Jobs
[1] Copy out the records again, word for word, beginning with the line that contains "Open the Edit" and ending with the last line of the records.
[2] Pick up the passage on the Claimant's solar feed-in tariff claims and keep writing from the point where it stops.

Text section

::::::

First, according to the Claimant, the Respondent made specific representations that it would maintain a stable legal framework, including the levels of FIT fixed by law and in contracts. In particular, the Respondent committed in each Energy Account that, once a PV plant qualified for a given FIT, that applicable tariff was granted for 20 years. With respect to the Claimant’s 25 PV plants, these specific commitments were memorialized in writing in the respective GSE conventions. In the Claimant’s view, the record therefore establishes that the Respondent adopted the Energy Accounts with the specific aim to induce investments in solar energy and, in order to achieve this purpose, gave specific assurances to specific investments of the Claimant that these investments would receive the specified FIT for the whole 20 year period (Cl. Memorial, paras. 337-338; Cl. Reply, paras. 107-118; Cl. PHB, para. 54).
336.
Secondly, the Claimant argues that it relied on these representations when making its long-term investments which required a very substantial capital investment upfront. In particular, the Claimant submits that it relied on two main elements when making its investment: the FIT rates guaranteed for 20 years upon a plant’s entry into operation and the stability and visibility of the legal framework which would not be changed without proper advance notice. In the Claimant’s submission, the certainty provided by the fixed FIT for a 20-year period was a critical factor in justifying decisions to invest in PV plants in Italy. Furthermore, the Claimant contends that it relied not only on the GSE conventions, but also on the Italian legal framework as a whole, from the Energy Accounts through the GSE tariff recognition letters to the GSE conventions (Cl. Memorial, para. 339; Cl. Reply, paras. 119-126; Cl. PHB, paras. 56-58, 87-92; Cl. Reply PHB, paras. 15-16).
337.
Thirdly, the Claimant argues that its expectations based on these commitments were reasonable and legitimate under the circumstances. The representations were reflected in official acts that were unqualified. In a similar vein, the GSE conventions required the consent of both parties for an amendment or modification of the obligations to be valid (Cl. Memorial, para. 340; Cl. PHB, para. 61).
338.

::::::

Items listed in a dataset
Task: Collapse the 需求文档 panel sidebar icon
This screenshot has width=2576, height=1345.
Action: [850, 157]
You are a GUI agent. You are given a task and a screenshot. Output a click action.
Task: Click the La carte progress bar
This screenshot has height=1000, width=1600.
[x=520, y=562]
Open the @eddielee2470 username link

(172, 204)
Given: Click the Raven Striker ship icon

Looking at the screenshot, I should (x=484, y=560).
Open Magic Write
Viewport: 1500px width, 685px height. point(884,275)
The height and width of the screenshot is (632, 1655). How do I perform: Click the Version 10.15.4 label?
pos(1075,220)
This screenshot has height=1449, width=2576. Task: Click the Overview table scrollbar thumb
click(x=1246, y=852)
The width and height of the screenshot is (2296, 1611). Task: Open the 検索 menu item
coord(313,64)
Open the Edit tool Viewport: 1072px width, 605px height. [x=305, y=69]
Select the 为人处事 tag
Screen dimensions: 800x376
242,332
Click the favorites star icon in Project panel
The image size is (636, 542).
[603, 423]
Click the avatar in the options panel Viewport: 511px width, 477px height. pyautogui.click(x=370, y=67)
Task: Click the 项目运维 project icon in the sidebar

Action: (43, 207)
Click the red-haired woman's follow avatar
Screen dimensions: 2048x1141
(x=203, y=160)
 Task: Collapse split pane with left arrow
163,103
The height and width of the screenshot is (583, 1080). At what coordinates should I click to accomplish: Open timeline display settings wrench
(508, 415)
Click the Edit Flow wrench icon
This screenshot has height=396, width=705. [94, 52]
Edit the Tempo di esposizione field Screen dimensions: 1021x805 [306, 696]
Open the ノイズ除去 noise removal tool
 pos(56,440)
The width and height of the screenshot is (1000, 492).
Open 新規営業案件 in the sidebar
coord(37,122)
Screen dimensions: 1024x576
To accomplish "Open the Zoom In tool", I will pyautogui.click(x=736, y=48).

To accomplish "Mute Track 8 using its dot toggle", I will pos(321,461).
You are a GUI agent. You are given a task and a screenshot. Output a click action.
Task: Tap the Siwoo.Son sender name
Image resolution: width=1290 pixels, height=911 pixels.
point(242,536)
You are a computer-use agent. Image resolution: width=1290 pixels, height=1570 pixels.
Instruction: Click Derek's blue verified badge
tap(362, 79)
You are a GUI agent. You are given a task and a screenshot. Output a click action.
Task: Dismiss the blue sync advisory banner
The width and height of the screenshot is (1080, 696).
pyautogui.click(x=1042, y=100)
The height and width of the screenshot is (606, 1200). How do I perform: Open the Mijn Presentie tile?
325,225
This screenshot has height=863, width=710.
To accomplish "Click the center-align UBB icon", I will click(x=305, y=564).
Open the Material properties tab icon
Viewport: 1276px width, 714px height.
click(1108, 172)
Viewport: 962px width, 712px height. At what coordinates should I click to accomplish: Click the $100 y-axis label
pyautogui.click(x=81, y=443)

::::::

Answers for the exercise
[1]
Open the Edit tool Viewport: 1072px width, 605px height. [x=305, y=69]
Select the 为人处事 tag
Screen dimensions: 800x376
242,332
Click the favorites star icon in Project panel
The image size is (636, 542).
[603, 423]
Click the avatar in the options panel Viewport: 511px width, 477px height. pyautogui.click(x=370, y=67)
Task: Click the 项目运维 project icon in the sidebar

Action: (43, 207)
Click the red-haired woman's follow avatar
Screen dimensions: 2048x1141
(x=203, y=160)
 Task: Collapse split pane with left arrow
163,103
The height and width of the screenshot is (583, 1080). At what coordinates should I click to accomplish: Open timeline display settings wrench
(508, 415)
Click the Edit Flow wrench icon
This screenshot has height=396, width=705. [94, 52]
Edit the Tempo di esposizione field Screen dimensions: 1021x805 [306, 696]
Open the ノイズ除去 noise removal tool
 pos(56,440)
The width and height of the screenshot is (1000, 492).
Open 新規営業案件 in the sidebar
coord(37,122)
Screen dimensions: 1024x576
To accomplish "Open the Zoom In tool", I will pyautogui.click(x=736, y=48).

To accomplish "Mute Track 8 using its dot toggle", I will pos(321,461).
You are a GUI agent. You are given a task and a screenshot. Output a click action.
Task: Tap the Siwoo.Son sender name
Image resolution: width=1290 pixels, height=911 pixels.
point(242,536)
You are a computer-use agent. Image resolution: width=1290 pixels, height=1570 pixels.
Instruction: Click Derek's blue verified badge
tap(362, 79)
You are a GUI agent. You are given a task and a screenshot. Output a click action.
Task: Dismiss the blue sync advisory banner
The width and height of the screenshot is (1080, 696).
pyautogui.click(x=1042, y=100)
The height and width of the screenshot is (606, 1200). How do I perform: Open the Mijn Presentie tile?
325,225
This screenshot has height=863, width=710.
To accomplish "Click the center-align UBB icon", I will click(x=305, y=564).
Open the Material properties tab icon
Viewport: 1276px width, 714px height.
click(1108, 172)
Viewport: 962px width, 712px height. At what coordinates should I click to accomplish: Click the $100 y-axis label
pyautogui.click(x=81, y=443)

[2]
Fourthly, the Claimant contends that the Respondent adopted measures directly contradicting its prior representations and fundamentally altering the legal framework, thus frustrating the Claimant’s investments due to a sharp and unexpected reduction in FIT. In particular, the adoption of the Spalma-incentivi Decree in 2014 violated the Claimant’s legitimate expectations that its 25 PV plants would receive a fixed FIT for 20 years from the start of operation of these plants. In the Claimant’s submission, the retroactive cut in FIT imposed by Option C, which applied to the Claimant’s subsidiaries by default, caused an immediate reduction in FIT of 7 % to 8 % for each of the 25 PV plants, resulting in a loss of EUR 37.5 million in future cash flows, and thus deprived the Claimant of a significant part of its projected revenues. Contrary to the Respondent’s contention that the Spalma-incentivi legislation was designed to avoid a disproportionate remuneration of PV investors, the expected internal rate of return of the Claimant’s PV plants was not excessive. As a matter of fact, the actual return on the Claimant’s investments was negative, even after the sale of the Italian assets in 2017 and 2018. Hence, the Claimant submits that it realized a substantial loss on its investments in Italy (Cl. Memorial, para. 341; Cl. Reply, paras. 128-143, 157-163).
339.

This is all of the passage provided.